Figure 3. Interactive clustering dendrogram (left); level selection and ambiguity plot (right).

Sub-Structure Commonalities

Another method that can be used to characterize the set of input structures is to identify sub-structural features that are common among them. We use the ChemTattoo®,, analogous to the Stigmata program[2], a public domain contributed software that uses Daylight, CIS fingerprints. ChemTattoo®, finds features common as defined by the MACCS 320 keys (or any predefined set of SMARTS-base key set) among a group of similar structures. This is what is known as a modal fingerprint. Those features can then in turn be displayed, and if they overlap, the frequency of the intersection of features can be enumerated and visually identified via atom and bond coloring of the structural depictions via MarvinView. What features are in common can also be relaxed via a threshold. Figure 4 shows an example of the results of ChemTattoo visualized with MarvinView.
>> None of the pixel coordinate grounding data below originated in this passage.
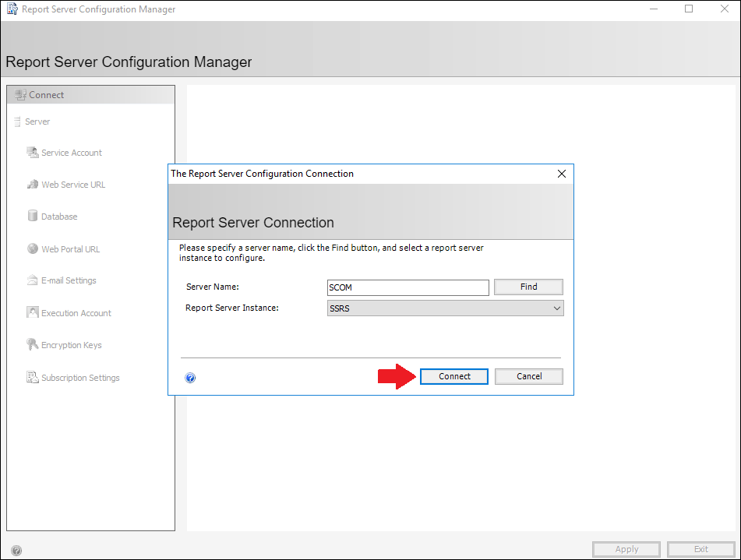741x560 pixels.
Task: Open the blue help icon in dialog
Action: point(190,378)
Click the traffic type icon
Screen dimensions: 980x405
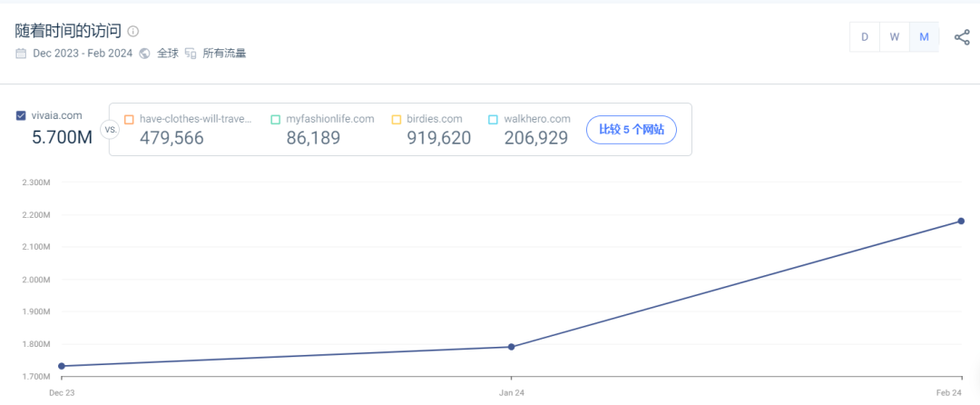coord(191,54)
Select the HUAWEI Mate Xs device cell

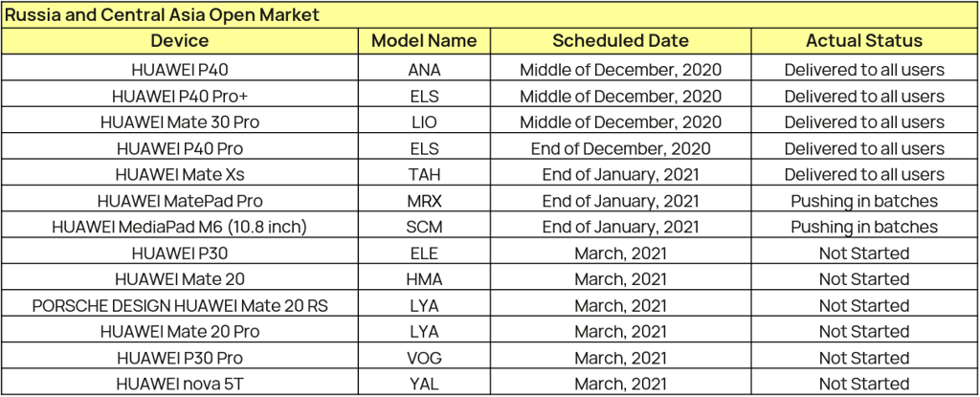(179, 174)
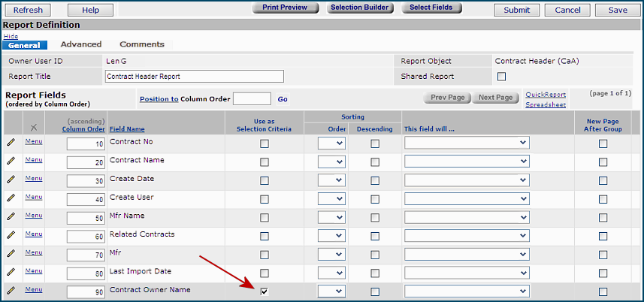Image resolution: width=644 pixels, height=302 pixels.
Task: Click the X delete column header icon
Action: pos(33,128)
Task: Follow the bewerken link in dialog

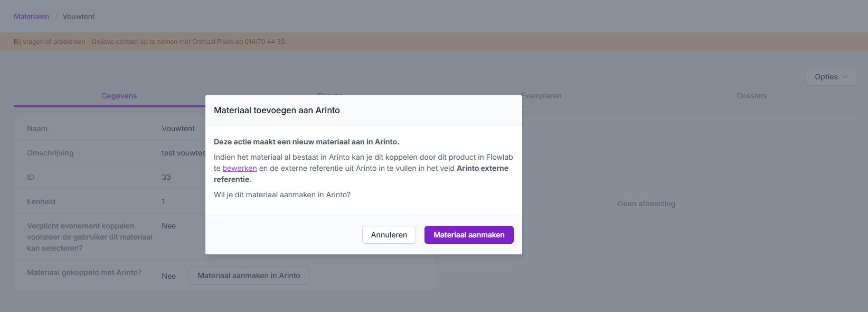Action: pos(240,168)
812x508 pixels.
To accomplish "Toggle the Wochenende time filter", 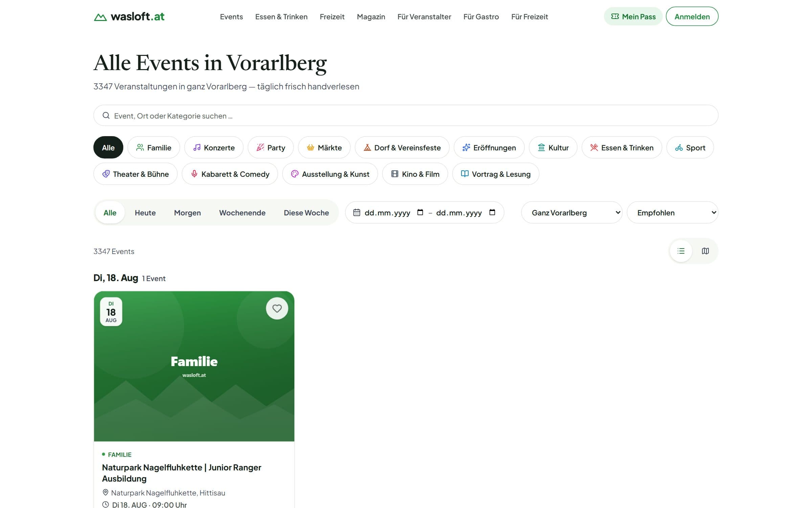I will [242, 213].
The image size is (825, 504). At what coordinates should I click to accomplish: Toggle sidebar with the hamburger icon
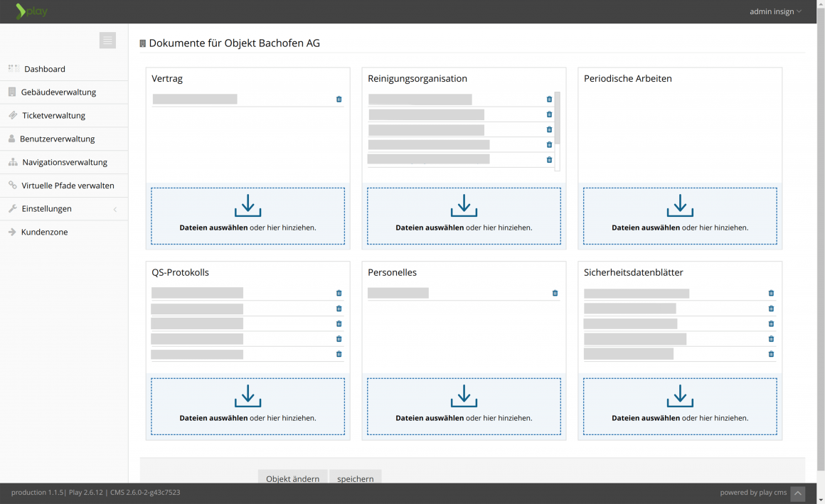107,41
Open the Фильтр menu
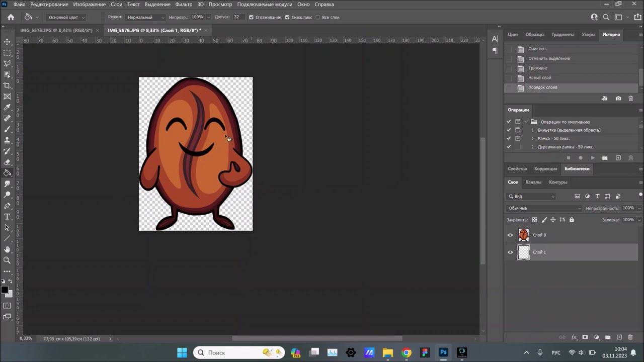 [x=184, y=5]
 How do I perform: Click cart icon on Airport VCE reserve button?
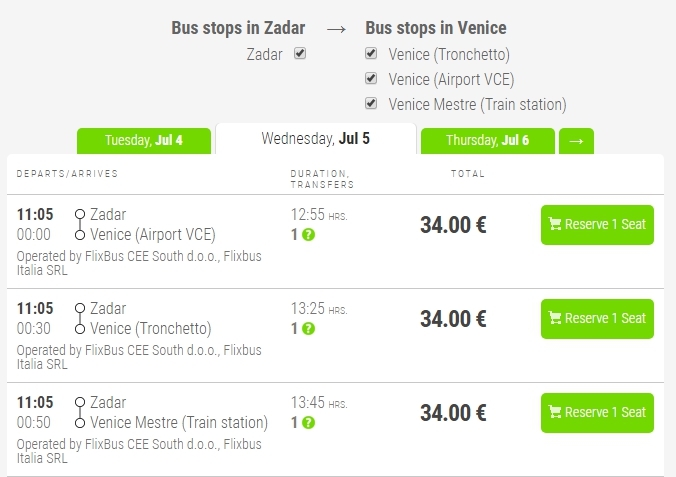pyautogui.click(x=555, y=225)
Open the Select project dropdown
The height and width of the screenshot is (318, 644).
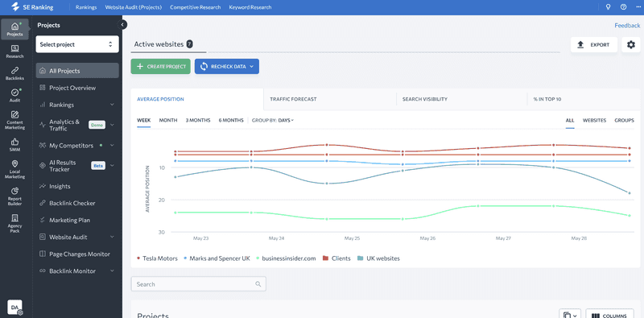click(77, 44)
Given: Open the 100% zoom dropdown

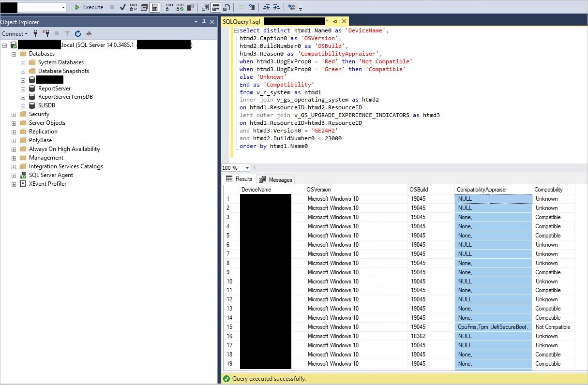Looking at the screenshot, I should tap(247, 168).
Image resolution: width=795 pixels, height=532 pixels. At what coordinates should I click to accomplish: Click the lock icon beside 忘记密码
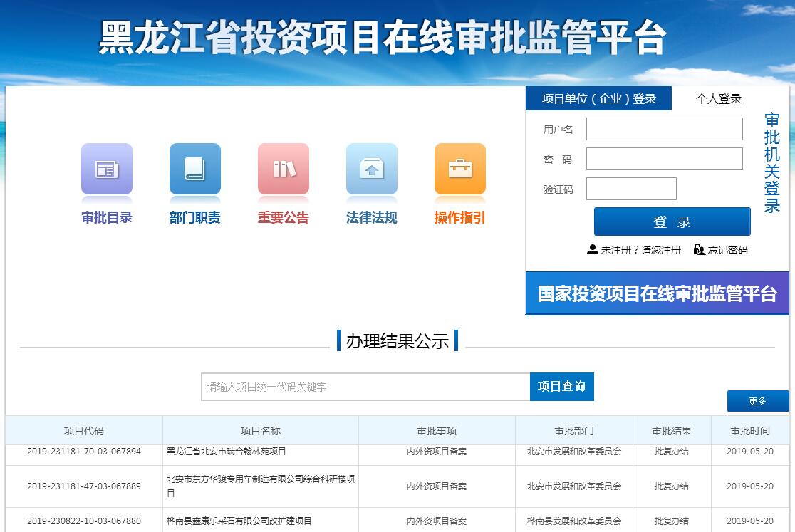click(x=699, y=249)
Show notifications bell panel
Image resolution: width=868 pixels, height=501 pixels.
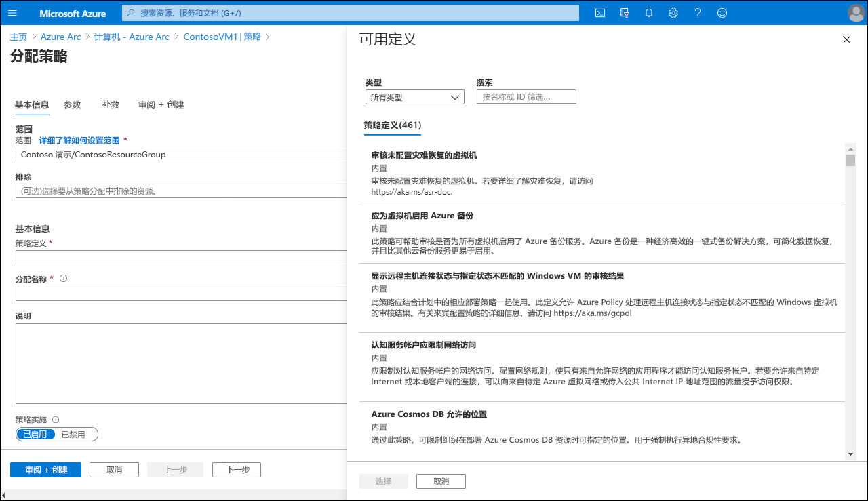click(x=649, y=13)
Figure 3. ChemTattoo results with MarvinView display

Slides and Demo

The following slides summarize the description presented here and provide screen images of typical results while using this module. During the presentation, we also show a live demonstration of this module running with the web-server and web-client on a laptop computer. While we envision providing a web-server on the internet (or university intranet), our server-client based model does not require that configuration and can be easily adapted for use on one single computer.

Acknoweldgement

Our research results are based upon work supported by the National Science Foundation Small Business Innovation Research (SBIR) Program under Grant No. 0450457. Any opinions, findings, and conclusions or recommendations expressed in this material are those of the author(s) and do not necessarily reflect the views of the National Science Foundation.

[1] Reoptimization of MDL Keys for Use in Drug Discovery , J. L. Durant, B. A. Leland, D. R. Henry, J. G. Nourse, JCICS, 2002, 42 (6), 1273-1280.

[2] N.E. Shemetulskis, D. Weininger, C.J. Blankley, J.J. Yang, and C. Humblet, "Stigmata: An Algorithm To Determine Structural Commonalities in Diverse Datasets", Journal of Chemical Information and Computer Sciences , 36(4),1996,862-871.